ここに来る前は一緒にいたのに、横にいたのに、いつの間にか私は『庇護の対象』になっていた。
仕方ないとわかってるけど、それが一番悔しかった。
「ロスが討伐に向かう前日、私の所にきたわ。
……少し、二人で話したの。
自分はエスコートを任されてるけど、討伐に行くって。騎士団長の自分は兵を、国を守る為に存在するから。ごめんって言ってたわ」
『あいつがそんなことを……』
「当然だよね。それが仕事なんだから。あなたはどう?」
『……』
「異界に住む私を無理矢理召喚して、利用して、命張らせて……。目的の為なら嘲笑も苦手な相手も受け入れて、手段を選ばなかった。

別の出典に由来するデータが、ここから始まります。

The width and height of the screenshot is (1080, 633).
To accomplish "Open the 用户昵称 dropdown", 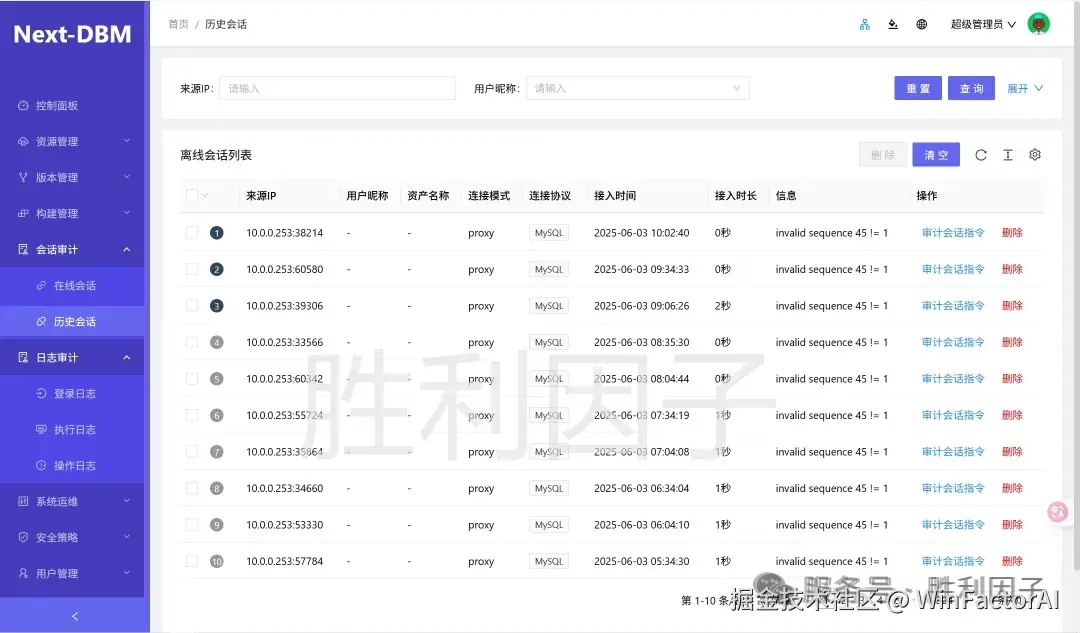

妖精だった頃のあなたの方がよっぽど『サンボウ』だったわ」
『……』
「ねえ。サンボウの一番に大切なものはなに?
思い出してよ。あいつらは誰を侮辱したの?」
ドン!
サンボウの胸を、腕輪のついた左手で強く打つ。
「私でさえ、腹わた煮えくり返る思いがしたのよ。
大切な者を見誤るような真似はやめて。
──がんじがらめになる位なら、小娘の一人くらい……切り捨てなさいよ」
『『姫!!』』
信じられないと見返す二人の視線。
──わかってる。
みんながどれくらい大切に思ってくれてるか。
切り捨てられたら本当は悲しい。死にたくない。
でもあいつらは許せない。
悲しそうに笑う、あの日の水龍さまが脳裏に浮かぶ。
傷を抉ったのは私。……なら、私にも責任はある。
『あーー……。嬢ちゃん自分が何を言ってるかわかってるのか?』
ラウザが引き気味に聞いてきた。
「わかってます。でもこんな中途半端ヤローに私の人生を預けたのかと思うと、イライラするのよ」
──あの日。
真実を知った時と同じ怒りの瞳。
諦めないと言った強い瞳。
……そうだ。姫はいつだって自分よりも周りを見るような人だった。
今だって、頭の中で奴らを潰す策はできてるんだ。
でも姫を晒すことが怖くて……もし傷付られたら、失ったら……そう思うと、喉に声が張り付いて出てこなかった。
情けない……
自分は護ってるつもりで、いつも姫に護られている。
動けないでいる自分の、後押しをしてくれる。
──私は数多の戦場を知っている。
戦争も謀略も、社交界の蹴落とし合いだって日常茶飯事だ。
姫は戦いなんて知らないのに。
平和な世界の、普通の娘なのに。
この人は誰よりも……。
『これではどっちが軍師かわからないな……』
軍師とは策を練り、味方を鼓舞し、戦が始まる前に勝利の道を指し示す者。
「なあに? なんか文句あるの?」
『……いや。やっぱり姫は姫じゃな!
最高じゃ!』
ニッコリと笑ったサンボウの顔は、それまでとは変わり、とても晴れ晴れしたものだった。
「サンボウーー!!」
それを見てミレイが抱きつき、笑顔で抱き合う傍らで、周りは見守るように静観していた。
……………………じゃ??
『……じゃ』ってなんだ?
クウって誰だ??
水龍を除く全員の胸に去来したが、感動で抱き合い、レミスは目頭を抑えてるこの状況では、ツッコミを入れられる者は誰もいなかった。